Wendy Wasserstein (October 18, 1950 – January 30, 2006) was an American playwright. She was an Andrew Dickson White Professor-at-Large at Cornell University. She received the Tony Award for Best Play and the Pulitzer Prize for Drama in 1989 for her play The Heidi Chronicles.

==Biography==

===Early years===
Wasserstein was born to a Jewish family in Brooklyn, the daughter of Morris Wasserstein, a wealthy textile executive, and his wife, Lola (née Liska) Schleifer, who moved to the United States from Poland when her father was accused of being a spy. Wasserstein "once described her mother as being like 'Auntie Mame'". Lola Wasserstein reportedly inspired some of her daughter's characters. Wendy was the youngest of five siblings, including brother Bruce Wasserstein, a well-known investment banker. Her sister, Georgette, married psychiatrist Albert J. Levis, a Greek-American Holocaust Survivor.

Her maternal grandfather was Simon Schleifer, a yeshiva teacher in Włocławek, Poland, who moved to Paterson, New Jersey, and became a high school principal. Claims that Schleifer was a playwright are probably apocryphal, as contemporaries did not recall this and the assertion only appeared once Wasserstein had won the Pulitzer Prize for Drama.

A graduate of the Calhoun School (she attended from 1963 to 1967), Wasserstein earned a B.A. in history from Mount Holyoke College in 1971, an M.A. in creative writing from City College of New York in 1973, and an M.F.A. in fine arts from the Yale School of Drama in 1976. In 1990 she received an honoris causa Doctor of Humane Letters degree from Mount Holyoke College and in 2002 she received an honoris causa degree from Bates College.

===Career===
Wasserstein's first production of note was Uncommon Women and Others (her graduate thesis at Yale), a play which reflected her experiences as a student at, and an alumna of, Mount Holyoke College. The play was workshopped at the Eugene O’Neill Theater Center in 1977, and a full version of the play was produced in 1977 Off-Broadway with Glenn Close, Jill Eikenberry, and Swoosie Kurtz playing the lead roles. The play was subsequently produced for PBS with Meryl Streep replacing Close. While at Yale, she co-wrote a musical with fellow student Christopher Durang, When Dinah Shore Ruled the Earth.
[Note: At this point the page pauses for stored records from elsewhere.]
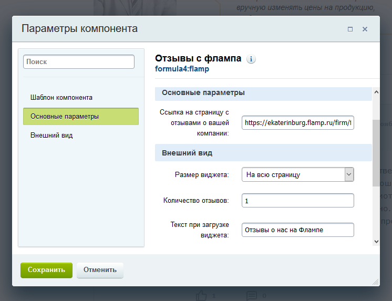Click the flamp reviews URL input field

(x=297, y=122)
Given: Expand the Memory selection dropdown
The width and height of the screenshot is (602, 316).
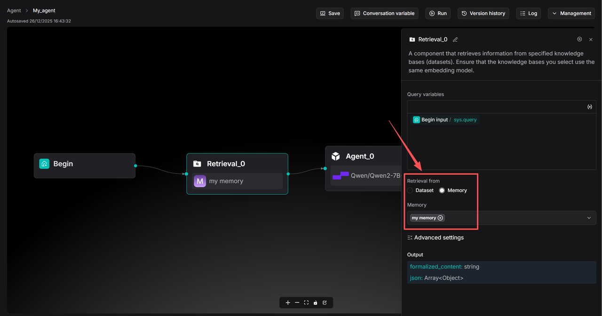Looking at the screenshot, I should tap(589, 218).
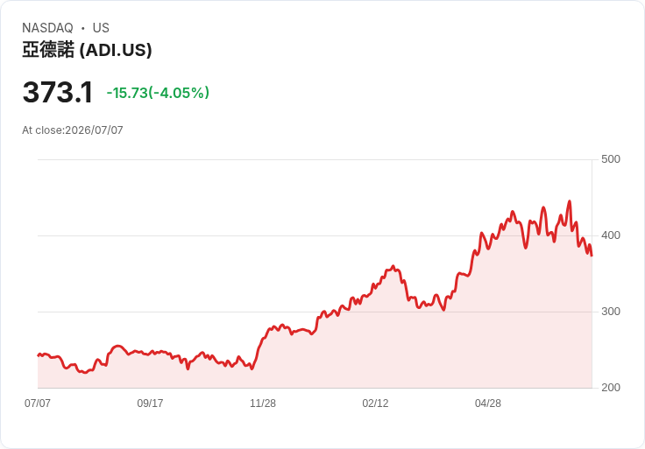Select the 02/12 date axis label
The image size is (645, 449).
375,403
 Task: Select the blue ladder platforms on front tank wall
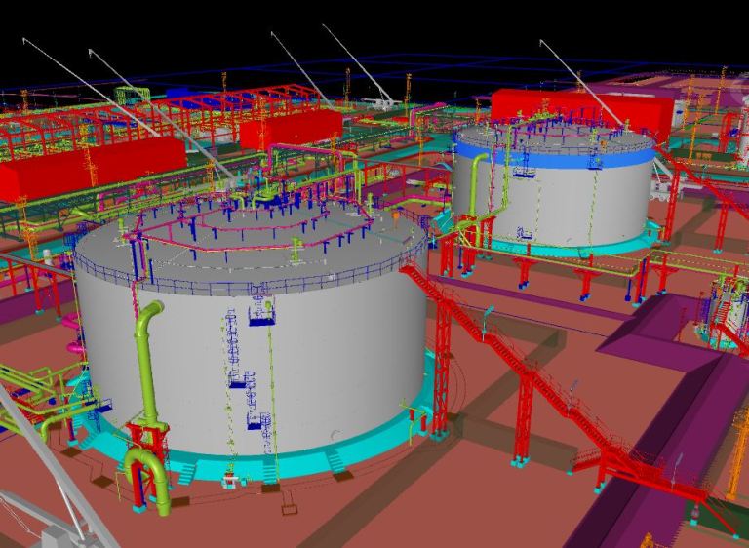(257, 421)
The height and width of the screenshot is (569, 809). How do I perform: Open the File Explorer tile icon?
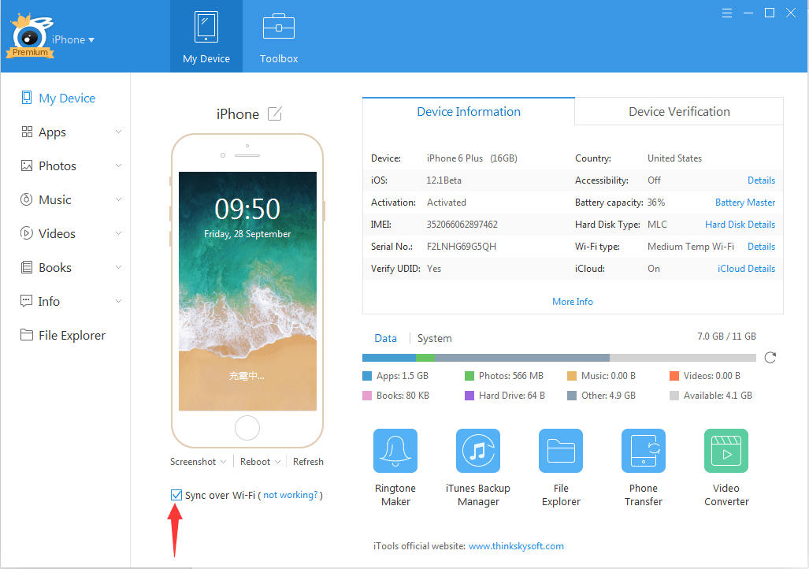[561, 451]
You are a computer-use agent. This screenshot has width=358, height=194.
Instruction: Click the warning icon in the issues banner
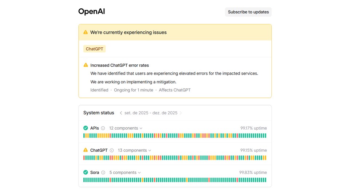tap(85, 32)
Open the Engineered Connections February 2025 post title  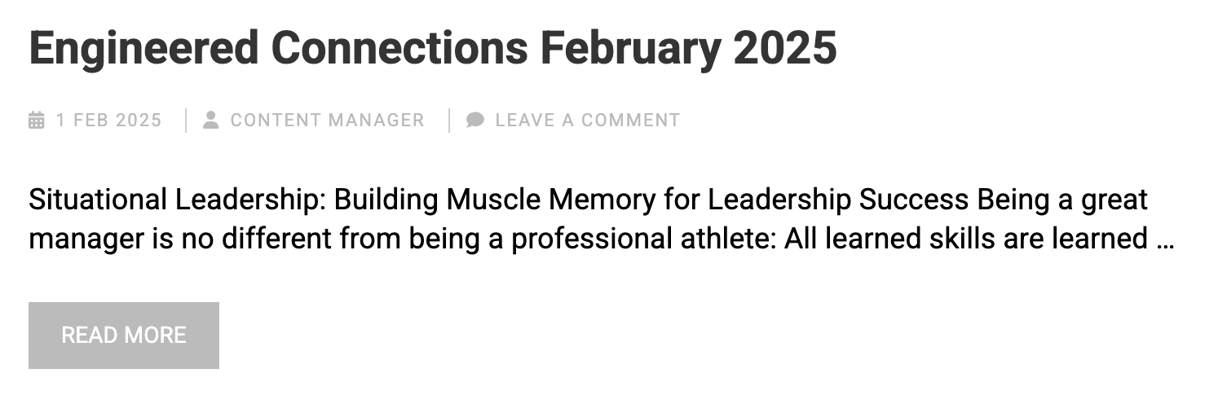point(433,49)
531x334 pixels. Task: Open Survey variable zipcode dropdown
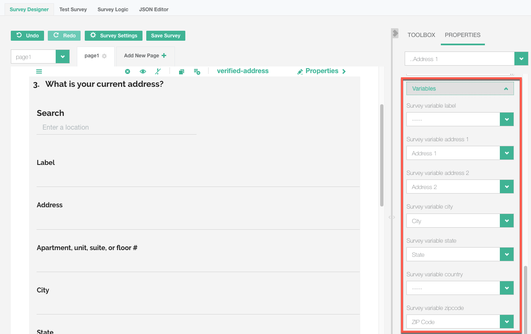point(506,322)
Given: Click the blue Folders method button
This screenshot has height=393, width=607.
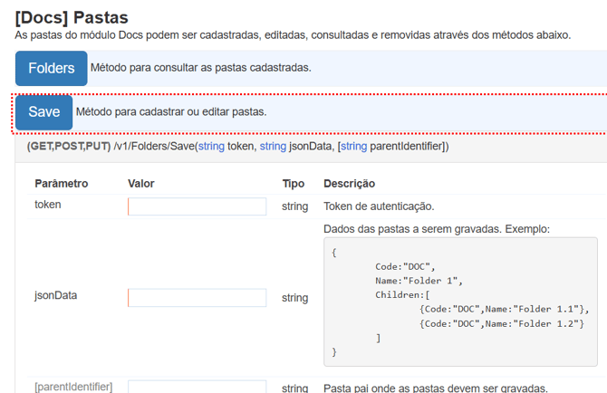Looking at the screenshot, I should pyautogui.click(x=51, y=68).
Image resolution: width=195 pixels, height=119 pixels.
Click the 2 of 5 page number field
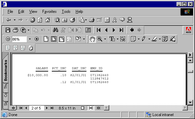[x=36, y=108]
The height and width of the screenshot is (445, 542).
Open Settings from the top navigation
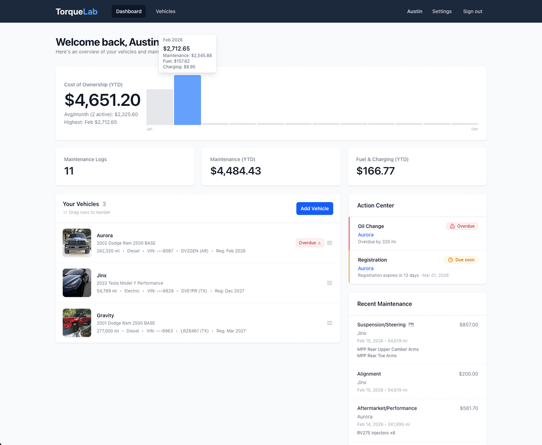tap(442, 12)
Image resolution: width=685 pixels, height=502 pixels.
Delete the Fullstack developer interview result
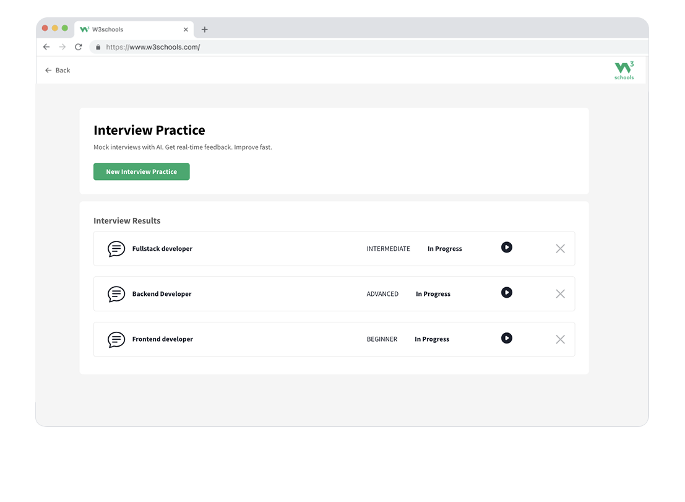point(560,249)
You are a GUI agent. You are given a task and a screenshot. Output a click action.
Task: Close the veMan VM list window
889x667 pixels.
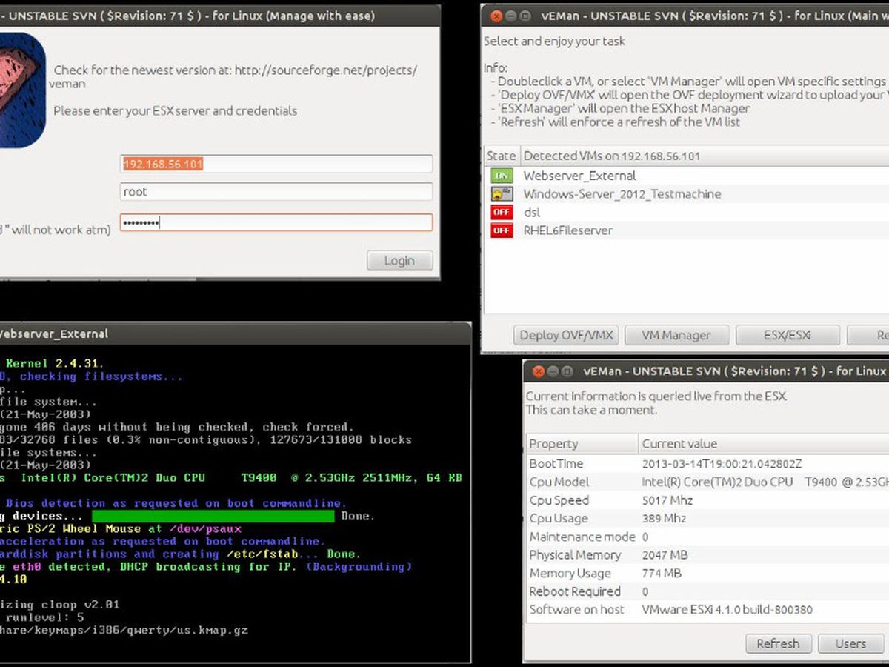[x=496, y=16]
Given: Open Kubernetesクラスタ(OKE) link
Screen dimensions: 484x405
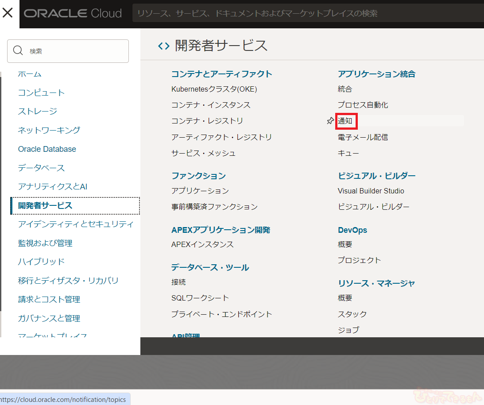Looking at the screenshot, I should [x=214, y=89].

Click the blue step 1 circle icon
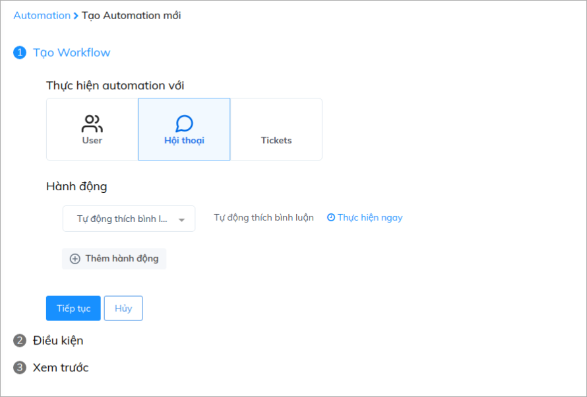tap(20, 52)
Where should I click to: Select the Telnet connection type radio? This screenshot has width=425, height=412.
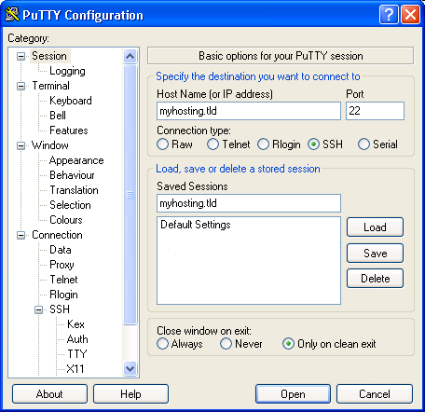pyautogui.click(x=213, y=144)
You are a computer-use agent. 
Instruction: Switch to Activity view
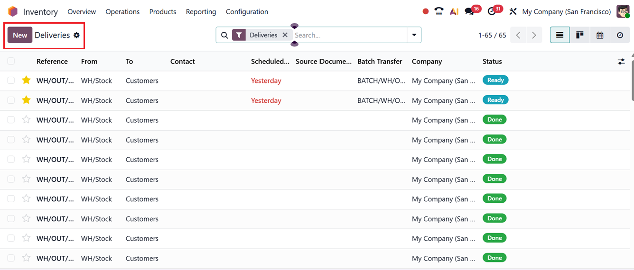pyautogui.click(x=620, y=35)
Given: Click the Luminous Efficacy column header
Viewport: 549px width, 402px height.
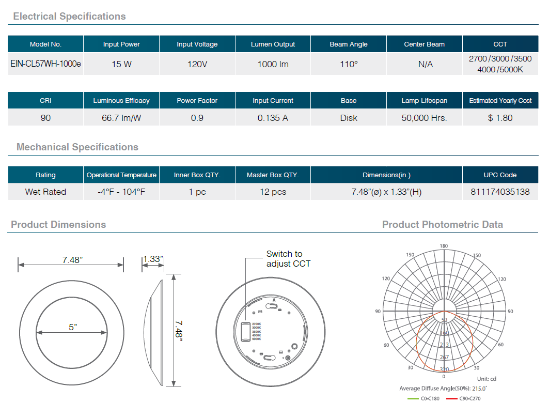Looking at the screenshot, I should tap(121, 101).
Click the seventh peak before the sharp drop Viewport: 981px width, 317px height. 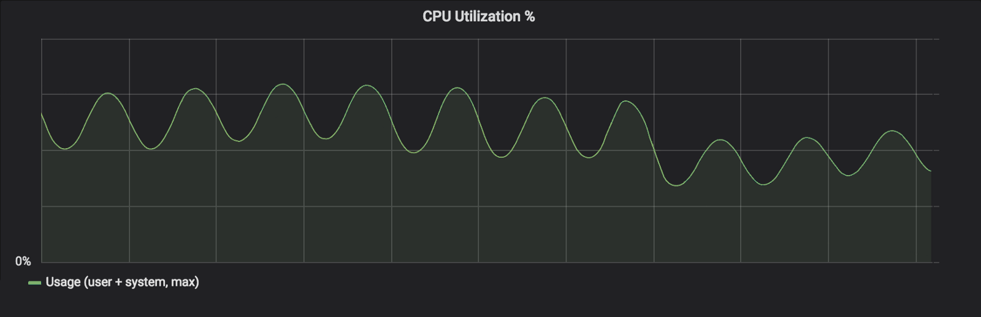[x=625, y=101]
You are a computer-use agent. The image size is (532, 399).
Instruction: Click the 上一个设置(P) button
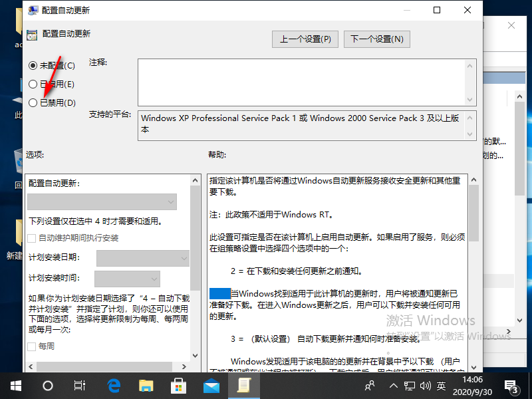[305, 39]
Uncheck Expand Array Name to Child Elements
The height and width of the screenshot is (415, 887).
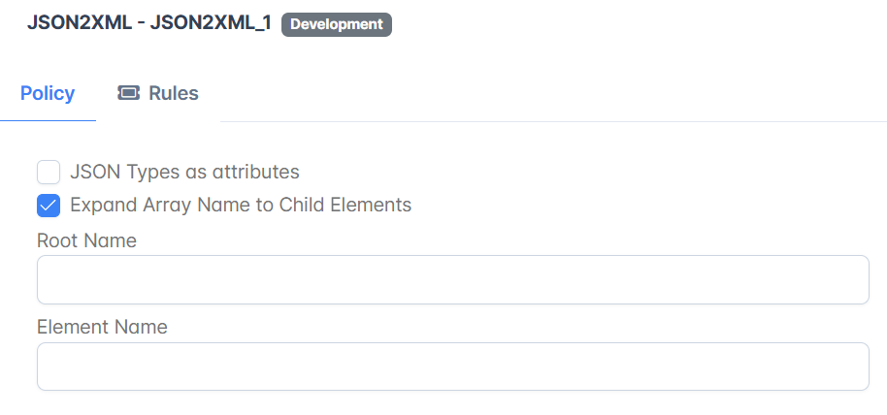coord(49,206)
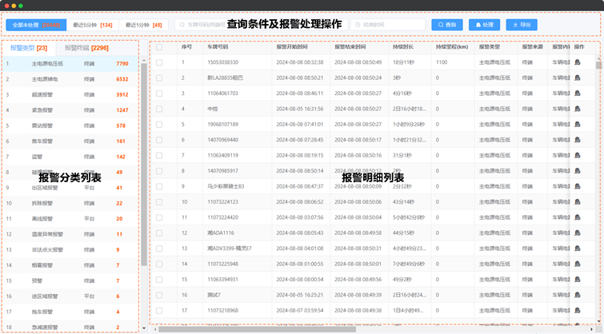Screen dimensions: 604x334
Task: Click the 导出 export button
Action: point(521,25)
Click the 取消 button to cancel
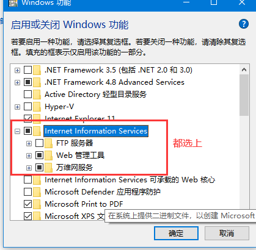256x250 pixels. 227,233
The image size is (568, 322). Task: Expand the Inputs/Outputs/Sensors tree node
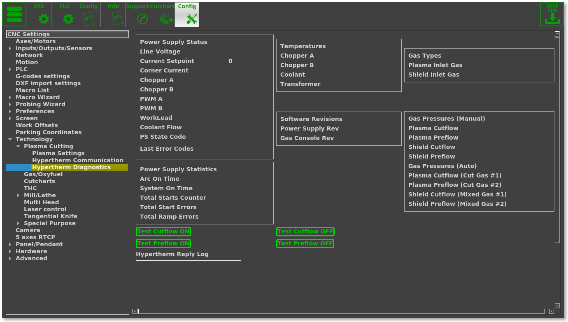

In 1989, she won the Tony Award, the Susan Smith Blackburn Prize, and the Pulitzer Prize for Drama for her play The Heidi Chronicles.

Her plays, which explore topics ranging from feminism to family to ethnicity to pop culture, include The Sisters Rosensweig, Isn't It Romantic, An American Daughter, Old Money, and her last work, which opened in 2005, Third.

During her career, which spanned nearly four decades, Wasserstein wrote eleven plays, winning a Tony Award, a Pulitzer Prize, a New York Drama Critics Circle Award, a Drama Desk Award, and an Outer Critics Circle Award.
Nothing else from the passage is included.